Interesting. But what If I'm not using CoreOS? Also RedHat fucked up by using YAML for configuration.

[-] kylian0087@lemmy.world 23 points 1 year ago

What is wrong with YAML for configuration? It is much more easy to read then say json.

[-] brian@programming.dev 3 points 1 year ago

There is some surprising behavior with some of the features of yaml, mostly arising from the fact that it looks nice to read. Here's a list of things that you can avoid to avoid a lot of the pitfalls: https://hitchdev.com/strictyaml/why/ . I haven't actually used strictyaml, but the arguments it presents are pretty solid and some are things I've run into in real environments

[-] anyhow2503@lemmy.world 1 points 1 year ago

YAML is way too bloated of a standard and has a ton of inconsistencies between implementations, despite the widespread reputation of simplicity. It is easy to read as long as you limit yourself to a fraction of its capabilities and err on the side of caution when it comes to escaping characters (especially when number literals are involved, or booleans for that matter).
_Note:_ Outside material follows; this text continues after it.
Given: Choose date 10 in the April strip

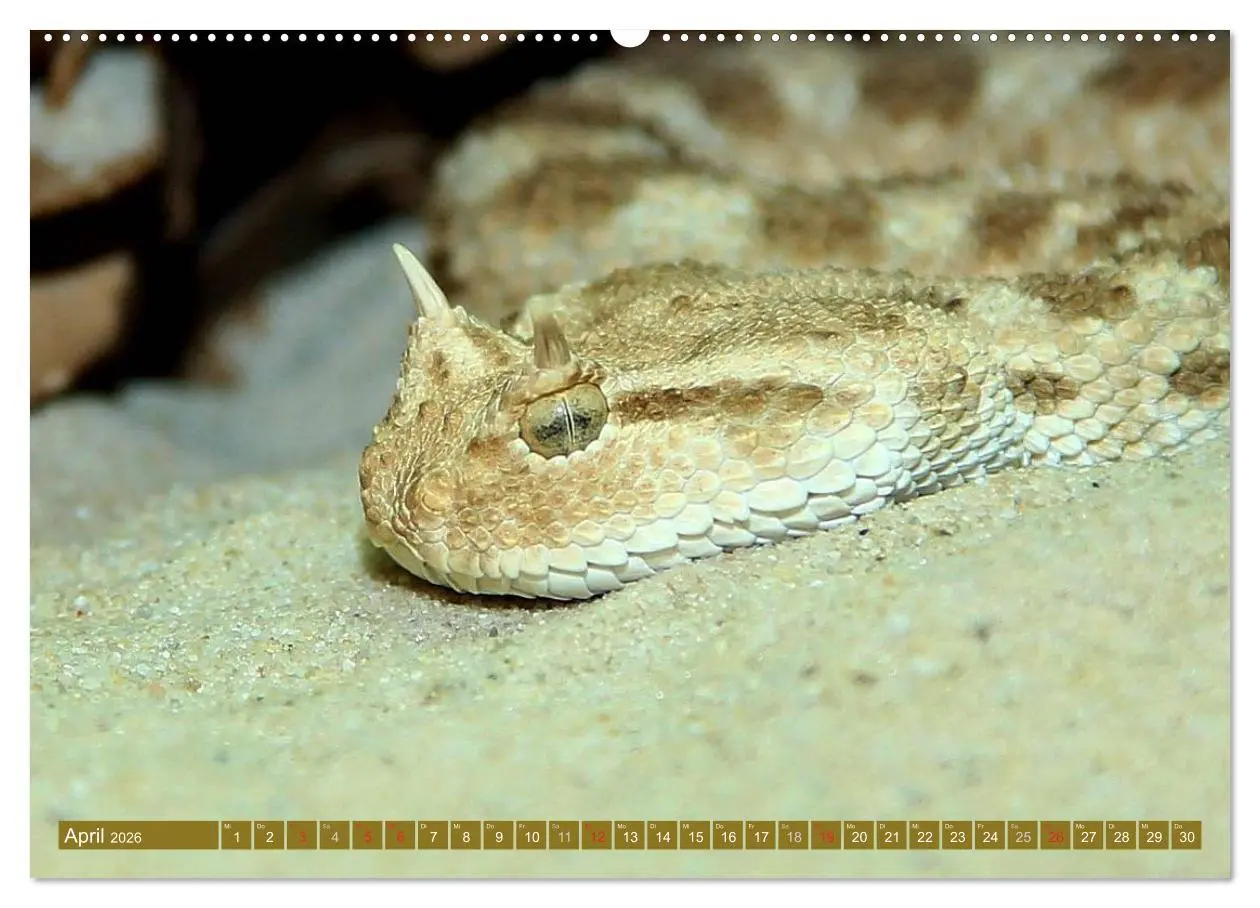Looking at the screenshot, I should [530, 836].
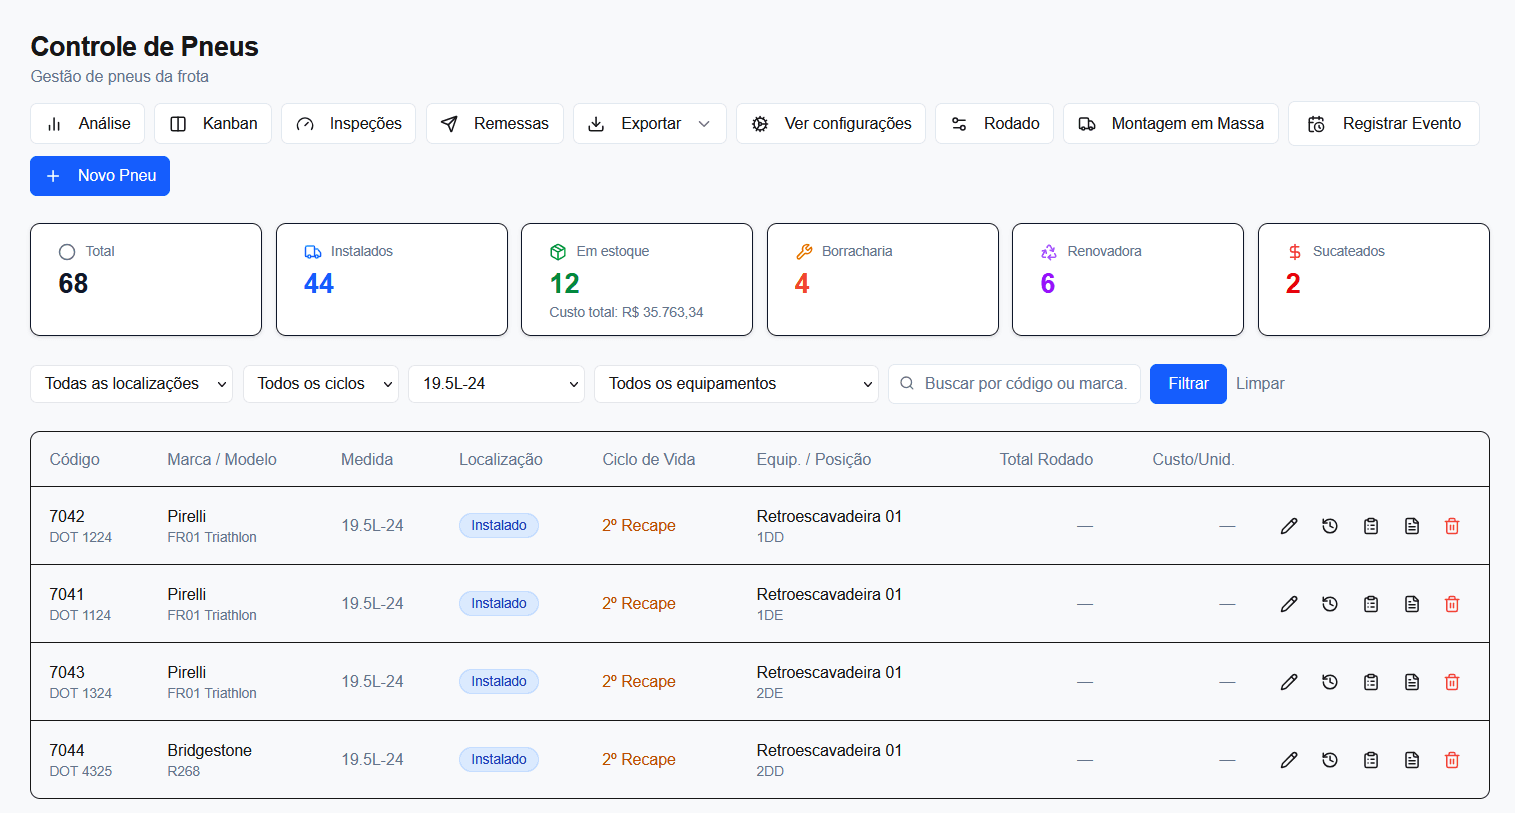Open history icon for tire 7041
The image size is (1515, 813).
point(1330,604)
As far as alternatives go, I prefer TOML for simple key=value configs, but it has its own issued and is nowhere near as featureful, for better or worse.

[-] sasoiliev@lemmy.world 1 points 1 year ago

JSON was never meant for configuration.

YAML has a ton of footguns.

[-] thevoiceofra@mander.xyz 0 points 1 year ago* (last edited 1 year ago)

If you're just reading configs then yeah, it's superior. If you're maintaining big complex configurations, possibly for multiple machines, you need something to reduce boilerplate. Jsonnet, nickel or nix are excellent here. So the best way is to use one of those, generate yaml, and deploy. Saves you a lot of headaches but it's one more moving thing in your pipeline which can break.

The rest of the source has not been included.